Once again, two tomato care questions have reappeared here: "Should I prune off (snip off, pinch out) the first tomato flowers that appear, in order to get more tomatoes later?" And, "Do I need to prune my tomato plants?"
Those early tomato flowers, especially if the weather doesn’t cooperate, will fall all by themselves, thank you. Your assistance is not needed. And if you want to prune your tomato plant, you better have a damn good reason.
Flower drop and tomato fruit set failure can happen in May and June for a number of reasons, including night temperatures below 55; daytime temperatures above 90; excess nitrogen fertilizer, too much shade, too much smog, plants set out too early in spring, or planting the wrong variety for your area (Beefsteaks and San Francisco is not a match made in heaven).

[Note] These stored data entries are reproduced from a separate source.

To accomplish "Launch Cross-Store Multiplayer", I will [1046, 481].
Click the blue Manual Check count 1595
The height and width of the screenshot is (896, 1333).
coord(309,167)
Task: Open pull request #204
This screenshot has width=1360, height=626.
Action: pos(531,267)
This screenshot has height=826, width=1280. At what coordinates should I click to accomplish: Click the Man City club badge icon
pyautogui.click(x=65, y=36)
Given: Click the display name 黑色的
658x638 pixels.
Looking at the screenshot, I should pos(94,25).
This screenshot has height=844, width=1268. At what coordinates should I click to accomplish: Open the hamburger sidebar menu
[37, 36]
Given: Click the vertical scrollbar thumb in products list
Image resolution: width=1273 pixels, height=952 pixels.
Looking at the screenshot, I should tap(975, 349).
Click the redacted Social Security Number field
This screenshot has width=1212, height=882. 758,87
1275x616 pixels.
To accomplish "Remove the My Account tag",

However, by removing those flowers once they are in a situation where they can be pollinated successfully, what is accomplished by removing those flowers? FEWER TOMATOES! And, unless you are trying to stop production, it would be counterproductive to your ultimate goal: shoving that beautiful red orb into the face of your non-gardening neighbor in July, singing, “Nyah, nyah, nyah!”
Bad move, taking gardening advice from a person who guesses for a living.
Still, that piece of poor advice must have some historic legs to it. And sure enough, there are many people at Internet gardening forums who are passing on this wrong-headed notion. And as far as I can tell, it’s the result of one gardener reading a piece of university-based research on tomato pruning, and mangling the retelling of that research.
For example, Texas A and M University offers these tips for tomatoes:
"Greenhouse/Hydroponic Tomato Culture (winter)
Single crop rotation-seeded in July or by early August. Transplants set in greenhouse within 10 to 30 days of seeding. Harvest begins from 85 to 100 days following date of seeding and continues into June or early July. Cessation of pollination is six weeks before termination of the crop. Growing point is allowed to grow for at least five to seven leaves above last fruit truss to help prevent sunburned fruit. Remove flower buds above last fruit truss to assure no additional fruit set."
Gardener A reads this, and then retells the story to Gardener B, omitting the fact that these were WINTER tomatoes grown in a GREENHOUSE, HYDROPONICALLY. Gardener B then tells Gardener C: “Pruning tomato flower buds is recommended by Texas A and M.” Gardener C then goes online and writes: “Remove flower buds on tomato plants to increase the number of tomatoes.”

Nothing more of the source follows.